A noter que l’Allemagne (49,2), l’Italie (44,8) et l’Espagne (41,2) ont tous trois des PMI inférieurs à 50. Parmi les pays concernés par l’enquête, le seul à tirer son épingle du jeu est l’Irlande, qui affiche un indice à 53, soit son plus haut depuis 17 mois. »

Fin de l’extrait.

Remarque : Comme par hasard, l’Irlande dispose du plus faible impôt sur les sociétés… !

Thierry FOURGEAUD Consultant à 44100 – NANTES

politique de rigueur

le 6 octobre 2012, 17:12

Il y a quelqaues jours, Michel Sapin, à Télématin a osé revendiquer l’embauche de 2000 employés pour résoudre le chomage !!!!

Comment pouvons nous espérer en sortir ?

Par Goufio

le 16 octobre 2012, 10:26

Les prélèvements fiscaux 2010-2011 sont de 19 Mrds en année pleine et reconductibles, auxquels il convient d’ajouter les 7 Mrds du collectif de juillet 2012 et des 20 Mrds demandés dans le projet de loi de finances pour 2013. C’est en tout 46 Mrds qui vont être ponctionnés annuellement. Où vont-ils manquer ? Partiellement en consommation pour certains, mais ces augmentations vont toucher majoritairement l’épargne, c’est à dire l’investissement. Voilà pour ce qui se voit. Pour ce qui ne se voit pas, ce sont les mauvais signaux envoyés en entrepreneurs qui réfléchiront par deux fois avant d’investir et bien entendu d’embaucher pour répondre aux investissements préalables et non aux incantations patriotiques de M Ayrault qui doit tout ignorer d’une entreprise.

Il ne s’agit donc pas d’une politique de rigueur, il s’agit d’une application dogmatique de punition de ceux qui s’enrichissent en travaillant et en épargnant. Pour Michel Sapin, qui a été cité par un autre commentateur, et pour aussi Mme Fleur Pellerin, la RENTE c’est le PROFIT et il ne peut y avoir de profit sans épargne et sans entreprise. Il s’agit de fondamentaux économiques et non pas de "ficelles" de café du commerce" pour gauchistes archaïques et toujours autant aigris et revanchards. L’histoire, pour le socialiste Hollande, commence à s’écrire, et nous en sortirons ainsi pour longtemps par le dégout du socialisme.

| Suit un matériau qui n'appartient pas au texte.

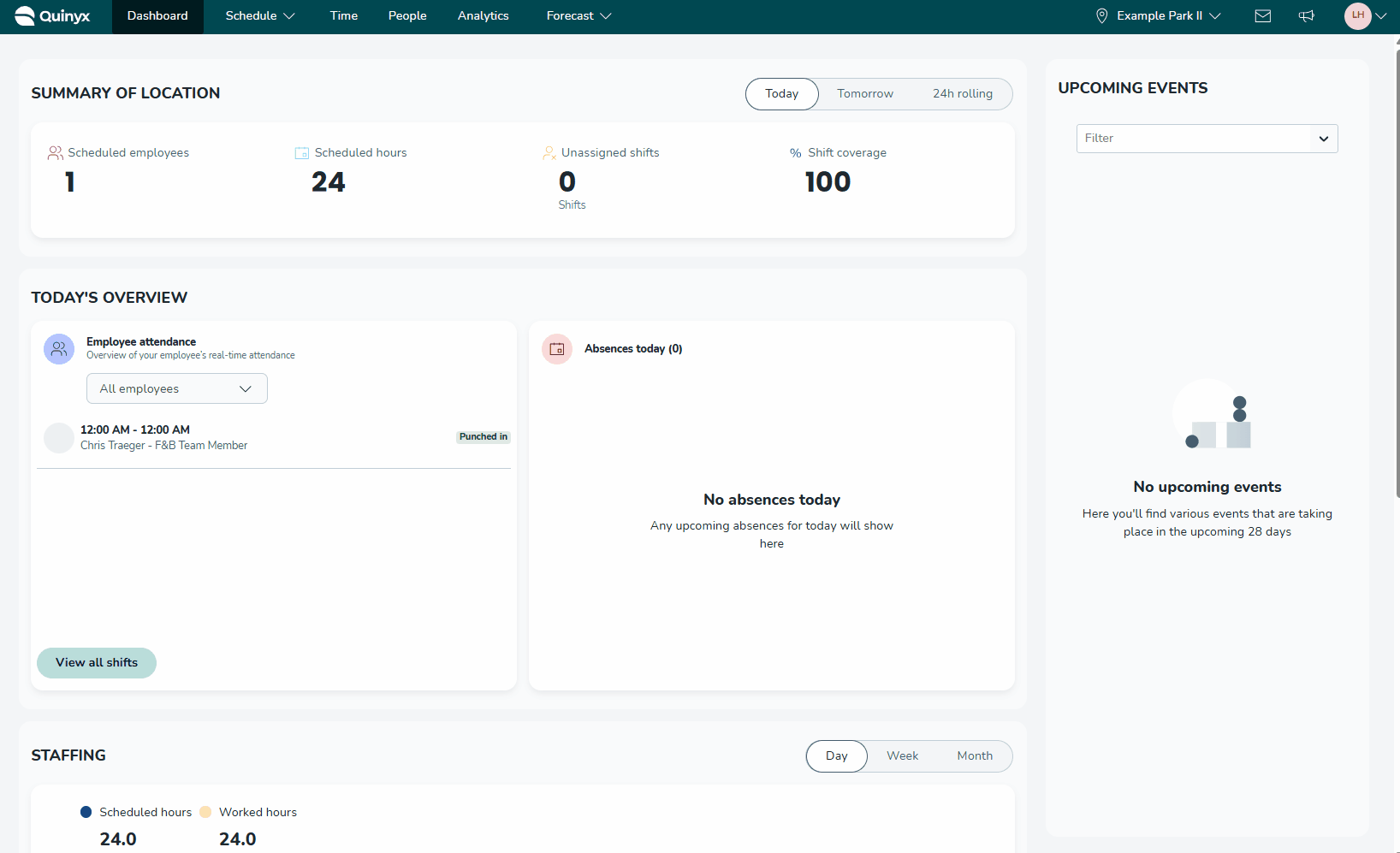Click the Punched in status badge
The width and height of the screenshot is (1400, 853).
483,437
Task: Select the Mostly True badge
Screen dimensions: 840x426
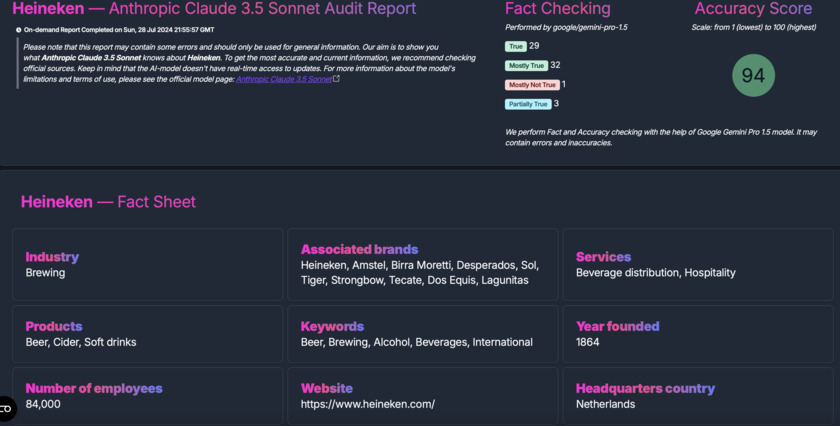Action: click(x=526, y=66)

F Hollande ne peut que distribuer l’existant, il est par essence incapable de créer de la richesse, à la base, le travail est avilissant, l’épargne c’est un projet de capitaliste, la rente est honteuse alors que c’est avec le profit entrepreneurial la rémunération de l’épargne. Mais le socialisme n’a pas oublié la citation de Karl Marx de 1848, :" Il n’y a qu’une façon de tuer le capitalisme : des impôts, des impôts et toujours des impôts". Ce qui est dit dans le "Capital" de K Marx, est que les moyens de productions doivent être la propriété collective du peuple, ce qui n’est pas dit c’est que cette propriété collective ne peut revenir qu’à l’Etat, et non au peuple. Car le capitalisme, c’est la propriété des moyens de production, soit par l’Etat dans le cadre du communisme soit privée dans le cadre d’un pays ouvert et libre.